Figure 7 shows the block diagram of ice shedding simulation process, and each step is described in detail thereafter. The whole process is fully automatically executed. First, the ice shape image is processed by using image processing technology and then digitized. The ice shape geometry data are used to generate finite element mesh. Then, the ice mechanical property and the centrifugal loading are defined and input. The boundary condition is imposed on the spinner cone, and the ice is bonded with the surface of the spinner cone by contact elements with initially bonding conditions, and the contact elements have a cohesive zone material property. Thus, it does not need to apply boundary condition on the ice. Before the detailed simulation is carried out, a preliminary stress analysis is performed to find out possible locations of an interface crack, and an internal crack may initiate. In this paper, according to the assumptions, XFEM models will be generated, and enrichment will be imposed on these locations where a longitudinal crack may initiate and propagate. After this step, the boundary conditions will be imposed on the CZM model to simulate the debonding process of the interface between ice and spinner cone. Finally, detailed stress analysis is performed by using XFEM model, and the program will predict if there exists local or whole failure in the ice or in the interface and if ice shedding will occur. If the ice shedding does not occur, the program will import a new ice shape at the next time step and repeat the preceding calculation until the ice shedding occurs.

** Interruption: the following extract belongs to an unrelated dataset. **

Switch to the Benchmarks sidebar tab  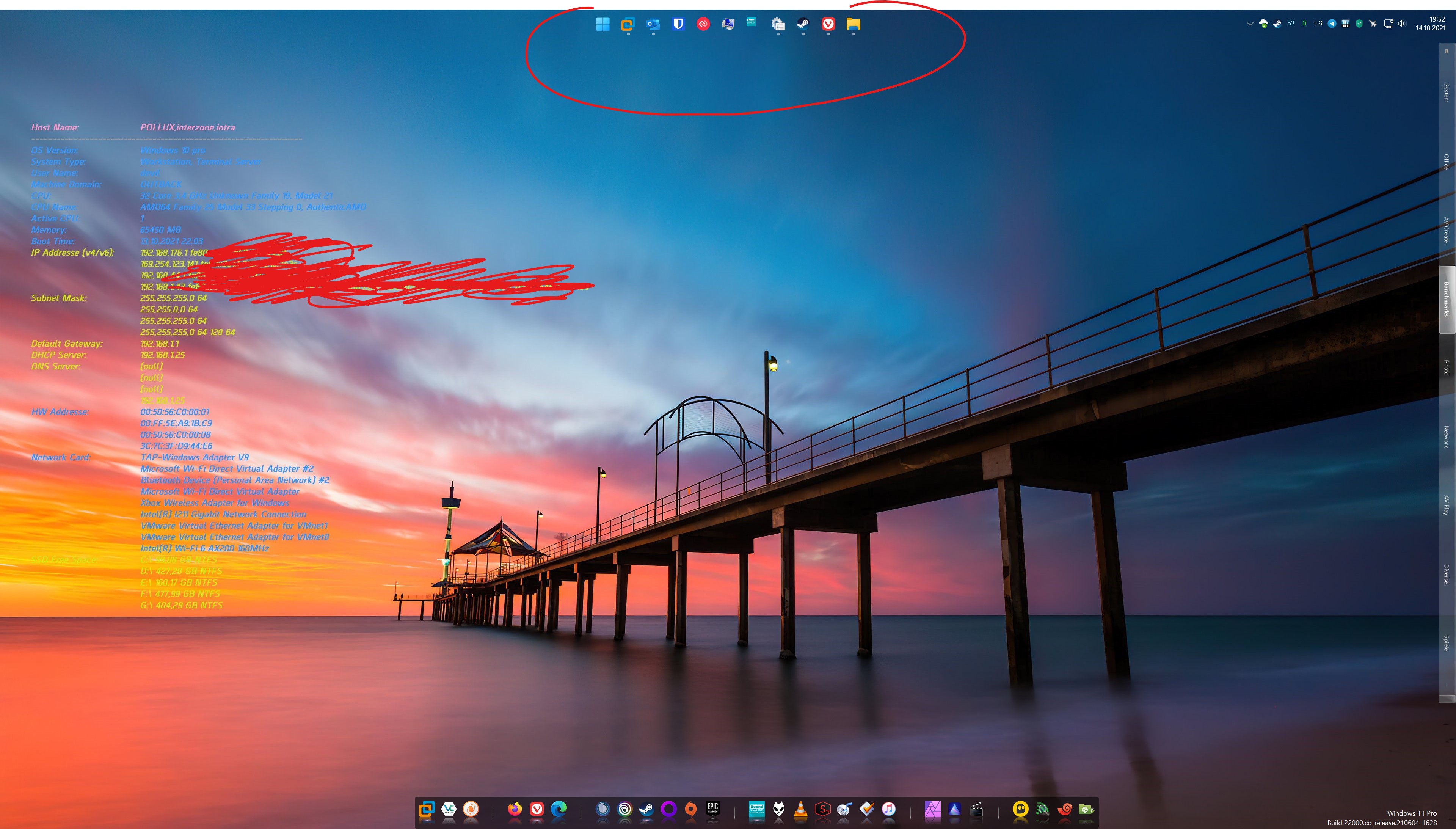pos(1446,299)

When using this CZM and XFEM in calculating ice shedding problems in this paper, some assumptions are as follows. Between the ice and spinner cone surface, only adhesive failure may occur. The cohesive failure is ignored.The ice and the spinner cone surface are initially perfectly bonded.The ice is homogeny, with no porosity or air bubble in the ice.

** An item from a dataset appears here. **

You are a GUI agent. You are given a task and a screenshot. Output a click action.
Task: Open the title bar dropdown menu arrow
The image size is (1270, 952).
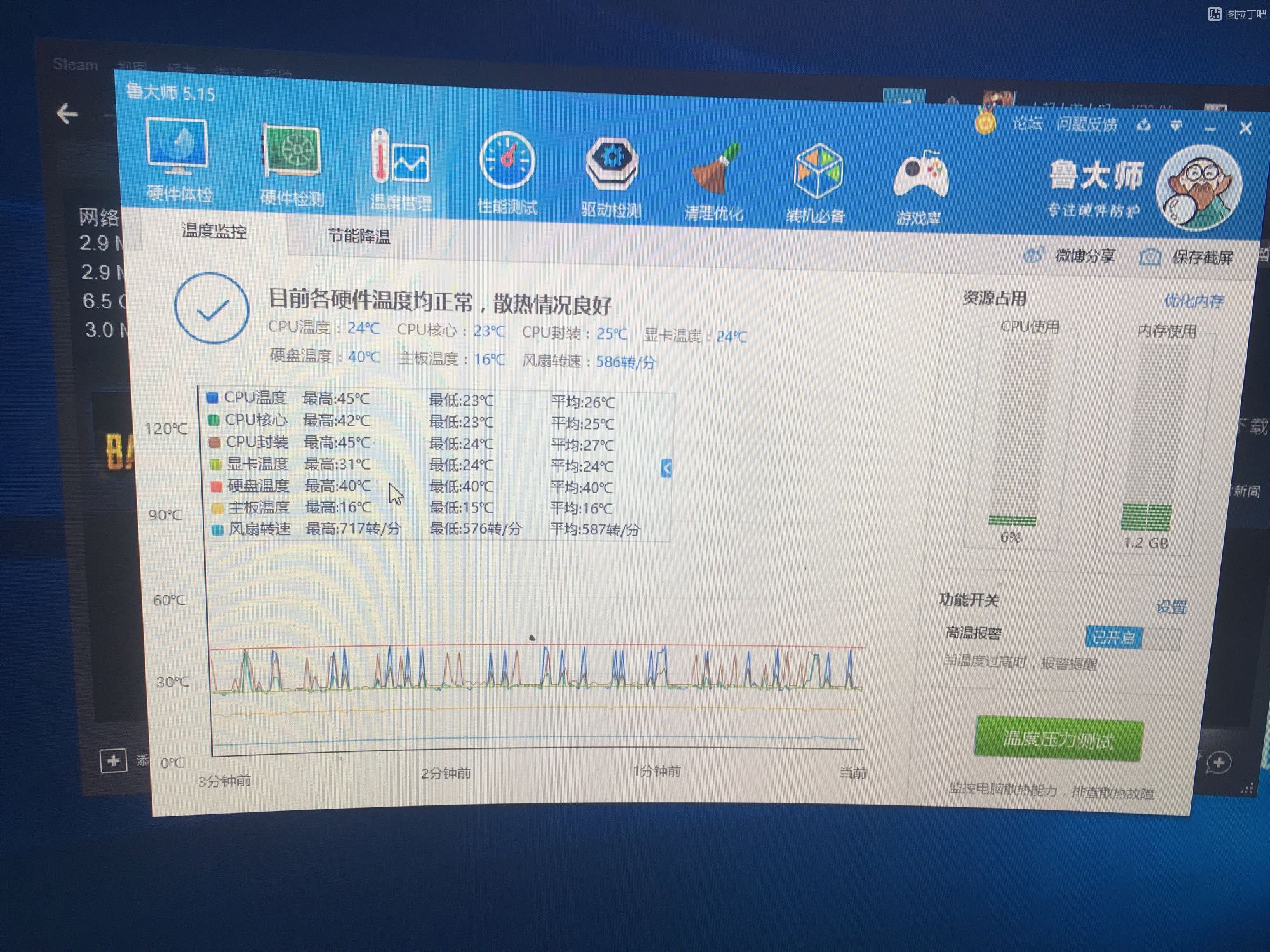tap(1176, 126)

Several FE models are built to calculate the stress in the ice and simulate the interface debonding and crack growth process. For the preliminary stress analysis, five two-dimensional (2-D) axial symmetry FE models are built, as shown in Fig. 8. For the longitudinal crack initiation and growth simulation, six 2-D FE models are built near the end of the ice with different dimensions, as shown in Fig. 9. For the interface failure analysis, a three-dimensional (3-D) FE model is used, as shown in Fig. 10. A 30 deg segment of the spinner cone and the ice is used to generate the FE mesh. Here, the value of 30 deg is assumed. The spinner cone and ice FE meshes consist of 44,751 and 71,967 3-D eight-node structural solid elements, respectively. In the interface between the spinner cone and ice, 4914 interface elements are generated, whereas in the final ice shedding simulation, a 2-D FE model similar to FE model for the preliminary stress analysis is used with some modifications, which include clearing the elements in the spinner cone, enrichment of the elements for XFEM analysis, and transferring the correspondent displacement on the interface nodes, as shown in Fig. 11. Typically, the average size of the elements in the spinner cone and ice is 0.5 mm. On the interface between the spinner cone and the ice, the FE mesh is refined to capture the process of ice/substrate debonding. A mesh sensitivity study has been carried out, and the stress results in the ice with different mesh densities is shown in Table 2. It can be seen that, with the increasing of the mesh density, the maximum stress in the ice is increasing. If the stress is normalized by dividing maximum stress using the fine mesh, the normalized stress using 0.5 mm mesh size is 0.9961, which is very close to 1.0. This result demonstrates that this element size is indeed sufficiently small for stress analysis and ice shedding analysis.